*** Opening of Excerpted records ***
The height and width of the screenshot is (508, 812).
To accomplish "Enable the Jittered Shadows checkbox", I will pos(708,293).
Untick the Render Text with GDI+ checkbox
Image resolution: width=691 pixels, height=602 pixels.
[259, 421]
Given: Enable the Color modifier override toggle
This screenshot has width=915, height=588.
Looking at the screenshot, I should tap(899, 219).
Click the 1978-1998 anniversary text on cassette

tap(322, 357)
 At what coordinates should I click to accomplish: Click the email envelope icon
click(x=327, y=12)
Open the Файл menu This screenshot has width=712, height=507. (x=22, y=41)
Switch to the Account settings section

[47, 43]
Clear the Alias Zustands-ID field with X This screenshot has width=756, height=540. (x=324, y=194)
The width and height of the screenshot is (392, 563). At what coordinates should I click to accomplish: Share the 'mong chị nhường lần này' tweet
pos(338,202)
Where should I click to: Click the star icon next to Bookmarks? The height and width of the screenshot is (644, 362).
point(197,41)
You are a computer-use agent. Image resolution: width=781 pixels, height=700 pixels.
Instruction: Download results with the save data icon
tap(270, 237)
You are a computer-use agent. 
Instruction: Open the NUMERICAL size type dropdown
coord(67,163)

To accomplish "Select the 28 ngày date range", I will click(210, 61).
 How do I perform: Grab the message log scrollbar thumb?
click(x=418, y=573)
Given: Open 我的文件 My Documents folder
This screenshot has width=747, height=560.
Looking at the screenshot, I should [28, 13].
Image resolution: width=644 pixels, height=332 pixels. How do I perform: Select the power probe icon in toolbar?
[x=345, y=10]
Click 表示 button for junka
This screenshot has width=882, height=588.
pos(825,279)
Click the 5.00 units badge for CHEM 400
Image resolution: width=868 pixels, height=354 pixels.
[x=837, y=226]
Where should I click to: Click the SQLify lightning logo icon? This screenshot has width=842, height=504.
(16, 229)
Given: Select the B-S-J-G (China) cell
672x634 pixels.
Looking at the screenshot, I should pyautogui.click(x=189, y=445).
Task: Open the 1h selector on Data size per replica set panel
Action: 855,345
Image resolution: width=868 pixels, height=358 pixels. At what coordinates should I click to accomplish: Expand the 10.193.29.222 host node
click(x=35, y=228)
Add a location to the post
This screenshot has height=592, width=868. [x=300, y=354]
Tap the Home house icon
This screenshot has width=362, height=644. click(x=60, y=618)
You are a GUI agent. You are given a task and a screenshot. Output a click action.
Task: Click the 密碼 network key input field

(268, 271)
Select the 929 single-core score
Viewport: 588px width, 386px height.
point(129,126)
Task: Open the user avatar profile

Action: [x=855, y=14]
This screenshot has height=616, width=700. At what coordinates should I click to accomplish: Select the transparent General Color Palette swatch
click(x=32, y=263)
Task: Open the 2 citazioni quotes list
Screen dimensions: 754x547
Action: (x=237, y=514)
*** Close of Excerpted records ***
**Exercise directions:** Line by line, transcribe the material above without leaving anything out.

**Response:**
The height and width of the screenshot is (508, 812).
To accomplish "Enable the Jittered Shadows checkbox", I will pos(708,293).
Untick the Render Text with GDI+ checkbox
Image resolution: width=691 pixels, height=602 pixels.
[259, 421]
Given: Enable the Color modifier override toggle
This screenshot has width=915, height=588.
Looking at the screenshot, I should tap(899, 219).
Click the 1978-1998 anniversary text on cassette

tap(322, 357)
 At what coordinates should I click to accomplish: Click the email envelope icon
click(x=327, y=12)
Open the Файл menu This screenshot has width=712, height=507. (x=22, y=41)
Switch to the Account settings section

[47, 43]
Clear the Alias Zustands-ID field with X This screenshot has width=756, height=540. (x=324, y=194)
The width and height of the screenshot is (392, 563). At what coordinates should I click to accomplish: Share the 'mong chị nhường lần này' tweet
pos(338,202)
Where should I click to: Click the star icon next to Bookmarks? The height and width of the screenshot is (644, 362).
point(197,41)
You are a computer-use agent. Image resolution: width=781 pixels, height=700 pixels.
Instruction: Download results with the save data icon
tap(270, 237)
You are a computer-use agent. 
Instruction: Open the NUMERICAL size type dropdown
coord(67,163)

To accomplish "Select the 28 ngày date range", I will click(210, 61).
 How do I perform: Grab the message log scrollbar thumb?
click(x=418, y=573)
Given: Open 我的文件 My Documents folder
This screenshot has width=747, height=560.
Looking at the screenshot, I should [28, 13].
Image resolution: width=644 pixels, height=332 pixels. How do I perform: Select the power probe icon in toolbar?
[x=345, y=10]
Click 表示 button for junka
This screenshot has width=882, height=588.
pos(825,279)
Click the 5.00 units badge for CHEM 400
Image resolution: width=868 pixels, height=354 pixels.
[x=837, y=226]
Where should I click to: Click the SQLify lightning logo icon? This screenshot has width=842, height=504.
(16, 229)
Given: Select the B-S-J-G (China) cell
672x634 pixels.
Looking at the screenshot, I should pyautogui.click(x=189, y=445).
Task: Open the 1h selector on Data size per replica set panel
Action: 855,345
Image resolution: width=868 pixels, height=358 pixels. At what coordinates should I click to accomplish: Expand the 10.193.29.222 host node
click(x=35, y=228)
Add a location to the post
This screenshot has height=592, width=868. [x=300, y=354]
Tap the Home house icon
This screenshot has width=362, height=644. click(x=60, y=618)
You are a GUI agent. You are given a task and a screenshot. Output a click action.
Task: Click the 密碼 network key input field

(268, 271)
Select the 929 single-core score
Viewport: 588px width, 386px height.
point(129,126)
Task: Open the user avatar profile

Action: [x=855, y=14]
This screenshot has height=616, width=700. At what coordinates should I click to accomplish: Select the transparent General Color Palette swatch
click(x=32, y=263)
Task: Open the 2 citazioni quotes list
Screen dimensions: 754x547
Action: (x=237, y=514)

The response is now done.